Stored data entries
****************************************

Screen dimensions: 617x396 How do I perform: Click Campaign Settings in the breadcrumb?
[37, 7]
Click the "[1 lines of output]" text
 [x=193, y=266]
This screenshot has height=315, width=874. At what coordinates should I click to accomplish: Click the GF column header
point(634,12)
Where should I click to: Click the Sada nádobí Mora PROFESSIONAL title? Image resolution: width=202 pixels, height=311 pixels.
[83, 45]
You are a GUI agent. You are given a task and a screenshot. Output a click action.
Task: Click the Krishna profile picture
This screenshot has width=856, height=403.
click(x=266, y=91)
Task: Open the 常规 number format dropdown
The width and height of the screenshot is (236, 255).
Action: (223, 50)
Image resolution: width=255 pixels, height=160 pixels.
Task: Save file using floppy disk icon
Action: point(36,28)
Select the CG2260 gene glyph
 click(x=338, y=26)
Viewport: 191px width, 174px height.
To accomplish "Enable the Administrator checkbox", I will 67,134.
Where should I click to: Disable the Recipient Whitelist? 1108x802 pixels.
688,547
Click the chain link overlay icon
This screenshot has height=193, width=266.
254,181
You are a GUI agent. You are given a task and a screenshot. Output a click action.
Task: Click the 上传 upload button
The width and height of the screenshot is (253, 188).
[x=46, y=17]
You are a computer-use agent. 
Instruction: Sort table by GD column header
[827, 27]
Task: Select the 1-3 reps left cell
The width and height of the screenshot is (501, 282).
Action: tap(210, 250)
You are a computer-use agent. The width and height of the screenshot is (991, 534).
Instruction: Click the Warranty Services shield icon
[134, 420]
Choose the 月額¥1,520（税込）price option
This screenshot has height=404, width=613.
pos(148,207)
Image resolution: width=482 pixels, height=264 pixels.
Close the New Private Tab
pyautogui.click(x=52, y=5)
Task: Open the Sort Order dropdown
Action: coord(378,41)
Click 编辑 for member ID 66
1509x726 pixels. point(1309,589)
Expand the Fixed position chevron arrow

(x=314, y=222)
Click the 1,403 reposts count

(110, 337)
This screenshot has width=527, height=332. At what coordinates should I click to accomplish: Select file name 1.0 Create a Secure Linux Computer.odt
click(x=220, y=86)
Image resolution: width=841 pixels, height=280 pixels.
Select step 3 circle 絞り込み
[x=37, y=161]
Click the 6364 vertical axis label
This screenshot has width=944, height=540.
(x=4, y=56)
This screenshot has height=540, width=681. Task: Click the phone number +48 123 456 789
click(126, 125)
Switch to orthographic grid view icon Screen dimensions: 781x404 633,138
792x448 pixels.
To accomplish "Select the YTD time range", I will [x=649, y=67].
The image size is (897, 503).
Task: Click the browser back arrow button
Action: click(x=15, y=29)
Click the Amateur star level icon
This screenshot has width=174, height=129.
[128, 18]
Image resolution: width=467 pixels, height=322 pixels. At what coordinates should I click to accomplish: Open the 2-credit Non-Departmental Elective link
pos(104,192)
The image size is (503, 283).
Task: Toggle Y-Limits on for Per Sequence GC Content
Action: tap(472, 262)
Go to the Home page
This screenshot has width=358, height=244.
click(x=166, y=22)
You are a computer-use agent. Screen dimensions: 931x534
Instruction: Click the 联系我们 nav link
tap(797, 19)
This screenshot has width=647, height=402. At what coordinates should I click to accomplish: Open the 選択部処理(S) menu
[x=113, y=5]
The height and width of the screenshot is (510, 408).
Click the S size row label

****************************************

#### Your objective:
Write the data out once more. Keep every word the same.

#### Exercise solution:
Screen dimensions: 617x396 How do I perform: Click Campaign Settings in the breadcrumb?
[37, 7]
Click the "[1 lines of output]" text
 [x=193, y=266]
This screenshot has height=315, width=874. At what coordinates should I click to accomplish: Click the GF column header
point(634,12)
Where should I click to: Click the Sada nádobí Mora PROFESSIONAL title? Image resolution: width=202 pixels, height=311 pixels.
[83, 45]
You are a GUI agent. You are given a task and a screenshot. Output a click action.
Task: Click the Krishna profile picture
This screenshot has width=856, height=403.
click(x=266, y=91)
Task: Open the 常规 number format dropdown
The width and height of the screenshot is (236, 255).
Action: (223, 50)
Image resolution: width=255 pixels, height=160 pixels.
Task: Save file using floppy disk icon
Action: point(36,28)
Select the CG2260 gene glyph
 click(x=338, y=26)
Viewport: 191px width, 174px height.
To accomplish "Enable the Administrator checkbox", I will 67,134.
Where should I click to: Disable the Recipient Whitelist? 1108x802 pixels.
688,547
Click the chain link overlay icon
This screenshot has height=193, width=266.
254,181
You are a GUI agent. You are given a task and a screenshot. Output a click action.
Task: Click the 上传 upload button
The width and height of the screenshot is (253, 188).
[x=46, y=17]
You are a computer-use agent. 
Instruction: Sort table by GD column header
[827, 27]
Task: Select the 1-3 reps left cell
The width and height of the screenshot is (501, 282).
Action: tap(210, 250)
You are a computer-use agent. The width and height of the screenshot is (991, 534).
Instruction: Click the Warranty Services shield icon
[134, 420]
Choose the 月額¥1,520（税込）price option
This screenshot has height=404, width=613.
pos(148,207)
Image resolution: width=482 pixels, height=264 pixels.
Close the New Private Tab
pyautogui.click(x=52, y=5)
Task: Open the Sort Order dropdown
Action: coord(378,41)
Click 编辑 for member ID 66
1509x726 pixels. point(1309,589)
Expand the Fixed position chevron arrow

(x=314, y=222)
Click the 1,403 reposts count

(110, 337)
This screenshot has width=527, height=332. At what coordinates should I click to accomplish: Select file name 1.0 Create a Secure Linux Computer.odt
click(x=220, y=86)
Image resolution: width=841 pixels, height=280 pixels.
Select step 3 circle 絞り込み
[x=37, y=161]
Click the 6364 vertical axis label
This screenshot has width=944, height=540.
(x=4, y=56)
This screenshot has height=540, width=681. Task: Click the phone number +48 123 456 789
click(126, 125)
Switch to orthographic grid view icon Screen dimensions: 781x404 633,138
792x448 pixels.
To accomplish "Select the YTD time range", I will [x=649, y=67].
The image size is (897, 503).
Task: Click the browser back arrow button
Action: click(x=15, y=29)
Click the Amateur star level icon
This screenshot has width=174, height=129.
[128, 18]
Image resolution: width=467 pixels, height=322 pixels. At what coordinates should I click to accomplish: Open the 2-credit Non-Departmental Elective link
pos(104,192)
The image size is (503, 283).
Task: Toggle Y-Limits on for Per Sequence GC Content
Action: tap(472, 262)
Go to the Home page
This screenshot has width=358, height=244.
click(x=166, y=22)
You are a computer-use agent. Screen dimensions: 931x534
Instruction: Click the 联系我们 nav link
tap(797, 19)
This screenshot has width=647, height=402. At what coordinates should I click to accomplish: Open the 選択部処理(S) menu
[x=113, y=5]
The height and width of the screenshot is (510, 408).
Click the S size row label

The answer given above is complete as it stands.